Lecture 3. Encryption in cybersecurity

Encryption in cybersecurity
Encryption - definition and meaning
Encryption in cybersecurity is the conversion of data from a readable format to an encoded format. Encrypted data can only be read or processed after it has been decrypted.
Data encryption is widely used by both individual users and large corporations to protect user information sent between a browser and a server. This information can include everything from payment details to personal information. Data encryption software, also known as an encryption algorithm or cipher, is used to develop an encryption scheme that can theoretically only be broken with a large amount of computing power.
How does encryption work in cybersecurity?
Encryption involves converting human-readable plaintext into unintelligible text, called ciphertext. Essentially, it means that you take data that is readable and change it so that it looks random. Encryption involves the use of a cryptographic key, a set of mathematical values agreed upon between the sender and the receiver. The recipient uses the key to decrypt the data, converting it back to plain text that can be read.
The more complex the cryptographic key, the more secure the encryption, as third parties are less likely to be able to decrypt it using a brute force attack (i.e., by searching through random numbers until the correct combination is guessed).

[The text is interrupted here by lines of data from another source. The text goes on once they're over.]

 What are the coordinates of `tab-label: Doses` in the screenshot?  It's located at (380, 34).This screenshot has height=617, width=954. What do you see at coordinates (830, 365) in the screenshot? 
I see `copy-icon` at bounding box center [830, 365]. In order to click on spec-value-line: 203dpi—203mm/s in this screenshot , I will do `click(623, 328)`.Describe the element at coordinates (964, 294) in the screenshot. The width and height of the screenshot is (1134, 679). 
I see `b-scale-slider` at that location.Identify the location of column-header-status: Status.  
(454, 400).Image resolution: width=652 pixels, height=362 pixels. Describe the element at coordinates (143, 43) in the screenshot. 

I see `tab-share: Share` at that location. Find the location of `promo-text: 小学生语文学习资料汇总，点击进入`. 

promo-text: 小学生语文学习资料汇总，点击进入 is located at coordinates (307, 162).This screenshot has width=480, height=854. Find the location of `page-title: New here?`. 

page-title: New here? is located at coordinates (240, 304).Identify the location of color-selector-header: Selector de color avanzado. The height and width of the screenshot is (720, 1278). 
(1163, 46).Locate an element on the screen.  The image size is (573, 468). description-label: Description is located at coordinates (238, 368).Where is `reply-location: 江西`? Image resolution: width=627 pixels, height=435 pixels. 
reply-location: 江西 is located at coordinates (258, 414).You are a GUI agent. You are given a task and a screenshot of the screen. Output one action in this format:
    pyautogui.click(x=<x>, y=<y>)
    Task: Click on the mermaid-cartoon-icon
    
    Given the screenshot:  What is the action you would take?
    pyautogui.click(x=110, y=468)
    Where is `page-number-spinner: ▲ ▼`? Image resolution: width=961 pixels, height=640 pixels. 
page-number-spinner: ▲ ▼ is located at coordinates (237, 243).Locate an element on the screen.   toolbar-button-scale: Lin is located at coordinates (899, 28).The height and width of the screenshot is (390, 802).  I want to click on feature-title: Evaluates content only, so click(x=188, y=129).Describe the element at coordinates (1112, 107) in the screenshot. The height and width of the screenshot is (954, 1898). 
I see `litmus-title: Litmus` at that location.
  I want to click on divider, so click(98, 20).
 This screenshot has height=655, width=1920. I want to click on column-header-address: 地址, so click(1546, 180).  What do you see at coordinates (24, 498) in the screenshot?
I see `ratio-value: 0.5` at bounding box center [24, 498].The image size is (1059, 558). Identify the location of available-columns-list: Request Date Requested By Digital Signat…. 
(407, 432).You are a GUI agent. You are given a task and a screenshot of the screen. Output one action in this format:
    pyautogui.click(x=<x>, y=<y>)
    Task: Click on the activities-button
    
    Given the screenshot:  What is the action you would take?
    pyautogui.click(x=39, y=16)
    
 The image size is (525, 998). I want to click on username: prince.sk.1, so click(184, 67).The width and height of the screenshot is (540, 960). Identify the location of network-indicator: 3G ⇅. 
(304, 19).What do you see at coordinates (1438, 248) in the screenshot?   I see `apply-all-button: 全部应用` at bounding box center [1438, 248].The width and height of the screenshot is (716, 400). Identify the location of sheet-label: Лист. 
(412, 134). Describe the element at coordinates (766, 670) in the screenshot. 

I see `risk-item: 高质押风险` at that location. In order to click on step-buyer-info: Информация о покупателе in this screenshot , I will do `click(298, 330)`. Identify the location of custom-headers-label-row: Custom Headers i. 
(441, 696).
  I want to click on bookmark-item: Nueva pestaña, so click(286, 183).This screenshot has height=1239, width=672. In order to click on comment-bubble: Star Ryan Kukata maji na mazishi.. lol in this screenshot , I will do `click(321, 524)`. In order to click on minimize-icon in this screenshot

Asymmetric encryption methods:
Asymmetric encryption, also known as public-key cryptography, encrypts and decrypts data using two separate cryptographic asymmetric keys. These two keys are known as the "public key" and the "private key".
Asymmetric encryption methods are common:
• RSA: RSA, named after computer scientists Ron Rivest, Adi Shamir and Leonard Adleman, is a popular algorithm used to encrypt data using a public key and decrypt it using a private key for secure data transmission..
• Public key infrastructure (PKI): PKI is a way to manage encryption keys by issuing and managing digital certificates.


Symmetric encryption methods:
Symmetric encryption is a type of encryption in which only one secret symmetric key is used to encrypt the plaintext and decrypt the ciphertext.
Symmetric encryption methods are common:


• Data Encryption Standards (DES): DES is a low-level block encryption algorithm that converts plaintext into blocks of 64 bits and converts them into ciphertext using 48-bit keys.
• Triple DES: Triple DES performs DES encryption three times: encrypts, decrypts, and encrypts the data again.
• Advanced Encryption Standard (AES): AES is often referred to as the gold standard for data encryption and is used globally as the US government standard.
• Twofish: Twofish is considered to be one of the fastest encryption algorithms and is free.


Quantum cryptography
Quantum cryptography (also known as quantum encryption) refers to various cybersecurity methods for encrypting and transmitting secure data based on the natural and unchanging laws of quantum mechanics. Although quantum encryption is still in its early stages of development, it has the potential to be much more secure than previous types of cryptographic algorithms and is even theoretically unbreakable.


Unlike traditional cryptography, which is based on mathematics, quantum cryptography is based on the laws of physics. In particular, quantum cryptography relies on the unique principles of quantum mechanics:
• Particles are inherently uncertain: At the quantum level, particles can simultaneously exist in more than one place or in more than one state at the same time, and it is impossible to predict their exact quantum state.
• Photons can be measured randomly in binary positions: Photons, the smallest particles of light, can have certain polarities or spins, which can serve as a binary analogue of the ones and zeros of classical computing systems.
• A quantum system cannot be measured without changing it: According to the laws of quantum physics, the basic act of measuring or even observing a quantum system will always have a measurable effect on that system.
• Particles can be partially, but not completely, cloned: Although the properties of some particles can be cloned, it is believed that a 100% clone is not possible.